スズキ『スペーシア』が12月14日、2世代目となるフルモデルチェンジを実施した。数々の新機能を搭載した新型だが、ドライブに欠かせないカーナビも内容を大きく変えている。そのポイントを取材した。
今回のモデルチェンジで採用したのは、『ハスラー』などにも採用しているのと同じ全方位モニター対応のパナソニック製だ。画面サイズは7インチと8インチを用意。全方位モニターは新車注文時のメーカーオプション扱いだが、カーナビは販売店オプションで注文する。
このナビゲーションはパナソニックが市販してるモデル(7型はCN-RA03WDに相当)をベースに、スズキ専用でマルチモニターの入力を新設したもので、基本的なナビ機能は市販品と違いがない。16GBメモリーによるSDナビとなっていて、VICSワイドやDVD/CD再生、オーディオチューン「音の匠」モードも装備。地図データを3年間で1回無料更新できるサービスも付く。

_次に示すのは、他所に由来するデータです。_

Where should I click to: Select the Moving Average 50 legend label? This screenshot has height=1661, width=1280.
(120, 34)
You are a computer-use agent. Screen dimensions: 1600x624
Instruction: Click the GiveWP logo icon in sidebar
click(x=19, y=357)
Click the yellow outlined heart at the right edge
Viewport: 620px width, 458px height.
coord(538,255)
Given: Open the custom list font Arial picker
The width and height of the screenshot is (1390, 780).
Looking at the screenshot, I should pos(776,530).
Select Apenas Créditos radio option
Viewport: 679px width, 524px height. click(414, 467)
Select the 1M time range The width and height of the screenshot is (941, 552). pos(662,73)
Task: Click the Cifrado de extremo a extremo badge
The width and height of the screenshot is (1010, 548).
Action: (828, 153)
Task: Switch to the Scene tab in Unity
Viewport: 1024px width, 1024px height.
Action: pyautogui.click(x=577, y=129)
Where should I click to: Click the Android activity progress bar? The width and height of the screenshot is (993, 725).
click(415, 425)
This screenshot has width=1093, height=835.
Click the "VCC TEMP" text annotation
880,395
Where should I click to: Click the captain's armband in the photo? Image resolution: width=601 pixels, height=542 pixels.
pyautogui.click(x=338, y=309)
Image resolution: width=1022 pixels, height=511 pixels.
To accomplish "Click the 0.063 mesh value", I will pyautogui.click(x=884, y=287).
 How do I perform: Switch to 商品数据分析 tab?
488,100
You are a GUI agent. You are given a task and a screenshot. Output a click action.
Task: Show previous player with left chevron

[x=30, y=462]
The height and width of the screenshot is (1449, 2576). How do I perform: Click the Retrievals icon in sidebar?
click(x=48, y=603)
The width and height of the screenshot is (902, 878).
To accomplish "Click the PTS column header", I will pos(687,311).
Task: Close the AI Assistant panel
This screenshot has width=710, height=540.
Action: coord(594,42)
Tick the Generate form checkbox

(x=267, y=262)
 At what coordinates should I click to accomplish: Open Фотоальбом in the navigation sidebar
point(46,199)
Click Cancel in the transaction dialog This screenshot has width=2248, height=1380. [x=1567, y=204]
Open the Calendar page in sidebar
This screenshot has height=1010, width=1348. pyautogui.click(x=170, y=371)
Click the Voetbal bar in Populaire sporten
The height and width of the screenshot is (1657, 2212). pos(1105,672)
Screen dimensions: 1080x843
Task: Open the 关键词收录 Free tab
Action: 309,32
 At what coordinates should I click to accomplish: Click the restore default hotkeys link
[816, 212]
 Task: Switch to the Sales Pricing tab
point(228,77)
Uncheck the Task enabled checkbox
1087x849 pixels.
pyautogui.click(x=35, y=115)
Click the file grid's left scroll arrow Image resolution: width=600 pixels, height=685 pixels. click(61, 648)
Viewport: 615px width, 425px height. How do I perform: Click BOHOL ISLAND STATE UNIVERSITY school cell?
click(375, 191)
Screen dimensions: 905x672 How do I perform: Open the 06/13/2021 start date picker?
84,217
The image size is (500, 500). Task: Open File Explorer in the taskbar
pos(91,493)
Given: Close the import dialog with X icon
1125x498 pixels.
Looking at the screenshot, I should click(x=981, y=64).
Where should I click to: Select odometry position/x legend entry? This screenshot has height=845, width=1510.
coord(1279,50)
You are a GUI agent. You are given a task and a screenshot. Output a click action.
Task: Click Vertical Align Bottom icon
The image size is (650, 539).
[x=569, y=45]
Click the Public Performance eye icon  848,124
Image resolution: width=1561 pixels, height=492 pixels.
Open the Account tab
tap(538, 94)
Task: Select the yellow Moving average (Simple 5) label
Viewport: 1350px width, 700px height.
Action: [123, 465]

実はこれまでスズキはカーナビをオリジナルで開発して来た。スペーシアも初代でキャンバスマップル製ナビソフトを組み込んだクラリオン製を採用し、マイナーチェンジでハーマン製インフォテイメントシステム(ナビソフトはゼンリンデータコム製)を組み合わせた。ところが、初代はCDドライブがないことで、ハーマン製はナビソフトのデータ不足が目立ち評判はイマイチだった。
そこでスズキはOEM展開に積極的なパナソニック製を順次採用する方法に切り替えた。発表会会場にいた用品担当者にその辺の事情をぶつけると「これまでのハーマン製よりもカーナビの性能は大幅に高まった。市販ベースとはいえ、全方位モニターに対応するスズキの仕様に専用で開発してもらっている。決してオリジナル製品開発をやめたわけではない。現状で最良の商品を選んだ」という。
ただ、気になるのは価格。ハーマン製インフォテイメント システムには全方位モニターも組み合わせて11万円程度でメーカーオプションできた。しかし、今回のカーナビは7インチで14万4000円ほど(取り付け費込み)。これに全方位モニター用カメラパッケージ(7万7760円)を組み合わせると22万円を超える。この中には新機能のヘッドアップディスプレイが含まれるとはいえ、従来の約2倍の費用は軽自動車の購入者にとって負担は小さくない。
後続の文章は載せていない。